DATA RECORDS:

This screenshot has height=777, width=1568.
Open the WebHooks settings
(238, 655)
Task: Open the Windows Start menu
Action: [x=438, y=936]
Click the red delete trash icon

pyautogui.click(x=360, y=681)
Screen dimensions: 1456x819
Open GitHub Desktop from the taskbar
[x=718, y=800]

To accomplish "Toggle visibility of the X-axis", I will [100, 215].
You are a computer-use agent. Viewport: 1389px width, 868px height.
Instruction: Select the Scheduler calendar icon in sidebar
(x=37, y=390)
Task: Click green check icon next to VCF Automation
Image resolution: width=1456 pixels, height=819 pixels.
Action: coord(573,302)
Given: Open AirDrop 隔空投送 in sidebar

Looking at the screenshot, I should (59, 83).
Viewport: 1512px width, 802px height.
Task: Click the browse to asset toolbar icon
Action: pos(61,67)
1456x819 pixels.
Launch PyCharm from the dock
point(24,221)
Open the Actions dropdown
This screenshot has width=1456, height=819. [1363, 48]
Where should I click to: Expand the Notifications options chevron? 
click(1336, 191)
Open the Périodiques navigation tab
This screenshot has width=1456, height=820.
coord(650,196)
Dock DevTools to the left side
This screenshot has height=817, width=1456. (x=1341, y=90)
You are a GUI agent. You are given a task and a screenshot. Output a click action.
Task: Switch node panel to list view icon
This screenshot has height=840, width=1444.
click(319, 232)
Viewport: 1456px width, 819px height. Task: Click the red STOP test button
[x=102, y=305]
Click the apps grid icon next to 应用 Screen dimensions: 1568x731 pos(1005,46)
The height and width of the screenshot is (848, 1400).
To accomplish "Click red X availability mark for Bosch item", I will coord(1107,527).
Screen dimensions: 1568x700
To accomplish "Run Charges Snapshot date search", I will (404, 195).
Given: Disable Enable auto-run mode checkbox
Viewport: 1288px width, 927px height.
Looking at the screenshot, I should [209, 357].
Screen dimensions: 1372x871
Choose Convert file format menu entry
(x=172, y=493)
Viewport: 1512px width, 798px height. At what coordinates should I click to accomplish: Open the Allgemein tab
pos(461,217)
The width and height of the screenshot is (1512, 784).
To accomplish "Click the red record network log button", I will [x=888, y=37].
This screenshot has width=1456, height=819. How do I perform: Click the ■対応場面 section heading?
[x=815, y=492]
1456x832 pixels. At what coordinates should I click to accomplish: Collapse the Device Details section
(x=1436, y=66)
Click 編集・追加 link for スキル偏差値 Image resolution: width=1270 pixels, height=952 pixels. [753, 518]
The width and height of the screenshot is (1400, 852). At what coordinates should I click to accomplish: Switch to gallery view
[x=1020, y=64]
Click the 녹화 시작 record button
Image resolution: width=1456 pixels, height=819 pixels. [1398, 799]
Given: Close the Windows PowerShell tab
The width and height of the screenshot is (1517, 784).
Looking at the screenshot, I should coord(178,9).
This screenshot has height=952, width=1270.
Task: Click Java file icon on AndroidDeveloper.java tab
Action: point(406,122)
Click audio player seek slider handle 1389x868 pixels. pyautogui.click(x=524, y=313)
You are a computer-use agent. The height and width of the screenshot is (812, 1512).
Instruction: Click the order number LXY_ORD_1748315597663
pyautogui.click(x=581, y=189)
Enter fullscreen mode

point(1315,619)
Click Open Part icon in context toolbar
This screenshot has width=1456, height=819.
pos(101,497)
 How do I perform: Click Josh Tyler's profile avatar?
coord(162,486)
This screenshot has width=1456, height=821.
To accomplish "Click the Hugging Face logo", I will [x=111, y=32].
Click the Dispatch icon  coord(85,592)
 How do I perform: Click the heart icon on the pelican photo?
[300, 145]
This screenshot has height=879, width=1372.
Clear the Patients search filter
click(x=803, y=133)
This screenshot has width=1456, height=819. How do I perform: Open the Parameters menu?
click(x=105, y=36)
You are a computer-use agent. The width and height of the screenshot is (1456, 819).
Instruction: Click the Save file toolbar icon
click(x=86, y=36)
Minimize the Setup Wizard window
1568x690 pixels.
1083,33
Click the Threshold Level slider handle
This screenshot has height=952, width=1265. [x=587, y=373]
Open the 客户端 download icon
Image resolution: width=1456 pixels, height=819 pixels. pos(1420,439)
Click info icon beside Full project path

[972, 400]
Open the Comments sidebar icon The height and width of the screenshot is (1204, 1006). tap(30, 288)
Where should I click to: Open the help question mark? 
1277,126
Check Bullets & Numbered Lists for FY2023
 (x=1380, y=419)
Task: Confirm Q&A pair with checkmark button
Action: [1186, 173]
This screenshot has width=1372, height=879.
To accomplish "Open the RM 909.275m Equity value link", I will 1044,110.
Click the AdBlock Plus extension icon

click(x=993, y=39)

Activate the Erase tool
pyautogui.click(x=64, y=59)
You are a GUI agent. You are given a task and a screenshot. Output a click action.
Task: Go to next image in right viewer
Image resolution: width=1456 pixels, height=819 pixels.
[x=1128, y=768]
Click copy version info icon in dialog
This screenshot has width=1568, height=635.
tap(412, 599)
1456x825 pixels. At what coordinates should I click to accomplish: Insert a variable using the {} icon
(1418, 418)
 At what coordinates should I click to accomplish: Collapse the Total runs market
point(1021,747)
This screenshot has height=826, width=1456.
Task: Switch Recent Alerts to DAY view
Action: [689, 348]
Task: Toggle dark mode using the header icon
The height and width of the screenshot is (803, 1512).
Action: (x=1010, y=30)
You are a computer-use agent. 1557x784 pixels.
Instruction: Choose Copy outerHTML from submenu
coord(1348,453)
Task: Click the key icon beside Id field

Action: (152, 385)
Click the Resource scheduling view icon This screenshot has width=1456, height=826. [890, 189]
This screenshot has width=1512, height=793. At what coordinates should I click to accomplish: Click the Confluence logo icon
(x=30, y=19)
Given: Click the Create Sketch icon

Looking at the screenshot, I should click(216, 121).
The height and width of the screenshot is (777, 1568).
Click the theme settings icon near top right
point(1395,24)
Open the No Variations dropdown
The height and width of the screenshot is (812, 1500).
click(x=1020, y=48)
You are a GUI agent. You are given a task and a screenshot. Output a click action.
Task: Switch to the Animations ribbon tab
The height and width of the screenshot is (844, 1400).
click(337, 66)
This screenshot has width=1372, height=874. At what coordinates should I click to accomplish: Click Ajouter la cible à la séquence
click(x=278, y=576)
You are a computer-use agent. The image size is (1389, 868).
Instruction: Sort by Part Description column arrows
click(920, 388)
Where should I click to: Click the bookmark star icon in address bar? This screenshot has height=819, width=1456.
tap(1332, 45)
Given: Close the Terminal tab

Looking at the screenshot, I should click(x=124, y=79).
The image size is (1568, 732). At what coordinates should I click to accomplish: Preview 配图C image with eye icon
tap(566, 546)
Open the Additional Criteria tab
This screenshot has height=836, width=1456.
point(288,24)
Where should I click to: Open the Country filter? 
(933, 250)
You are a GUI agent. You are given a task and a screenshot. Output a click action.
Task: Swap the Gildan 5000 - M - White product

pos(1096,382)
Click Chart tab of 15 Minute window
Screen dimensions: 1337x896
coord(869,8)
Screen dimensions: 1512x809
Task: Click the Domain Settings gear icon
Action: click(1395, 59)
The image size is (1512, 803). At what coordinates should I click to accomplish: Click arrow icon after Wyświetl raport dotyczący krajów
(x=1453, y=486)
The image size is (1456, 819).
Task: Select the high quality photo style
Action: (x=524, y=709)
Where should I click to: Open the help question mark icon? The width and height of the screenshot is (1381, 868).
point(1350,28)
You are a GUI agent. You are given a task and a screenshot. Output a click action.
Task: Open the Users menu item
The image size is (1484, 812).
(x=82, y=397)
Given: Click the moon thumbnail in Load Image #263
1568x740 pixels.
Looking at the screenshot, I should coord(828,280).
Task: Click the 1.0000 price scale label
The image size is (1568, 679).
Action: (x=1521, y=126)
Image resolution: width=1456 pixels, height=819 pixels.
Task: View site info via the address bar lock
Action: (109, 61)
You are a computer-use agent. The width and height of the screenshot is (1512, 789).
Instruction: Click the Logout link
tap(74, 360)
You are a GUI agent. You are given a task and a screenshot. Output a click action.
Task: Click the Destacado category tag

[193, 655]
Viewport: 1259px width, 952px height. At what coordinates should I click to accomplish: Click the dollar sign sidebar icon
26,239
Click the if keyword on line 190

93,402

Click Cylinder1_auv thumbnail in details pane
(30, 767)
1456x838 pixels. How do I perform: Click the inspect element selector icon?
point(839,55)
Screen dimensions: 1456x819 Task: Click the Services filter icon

ABOUT THIS EXERCISE:
The lines from the one containing "Instruction: Click the Logout link" to the final line of the listing above must be set down exactly, both included.

OUTPUT FOR THIS EXERCISE:
Instruction: Click the Logout link
tap(74, 360)
You are a GUI agent. You are given a task and a screenshot. Output a click action.
Task: Click the Destacado category tag

[193, 655]
Viewport: 1259px width, 952px height. At what coordinates should I click to accomplish: Click the dollar sign sidebar icon
26,239
Click the if keyword on line 190

93,402

Click Cylinder1_auv thumbnail in details pane
(30, 767)
1456x838 pixels. How do I perform: Click the inspect element selector icon?
point(839,55)
Screen dimensions: 1456x819 Task: Click the Services filter icon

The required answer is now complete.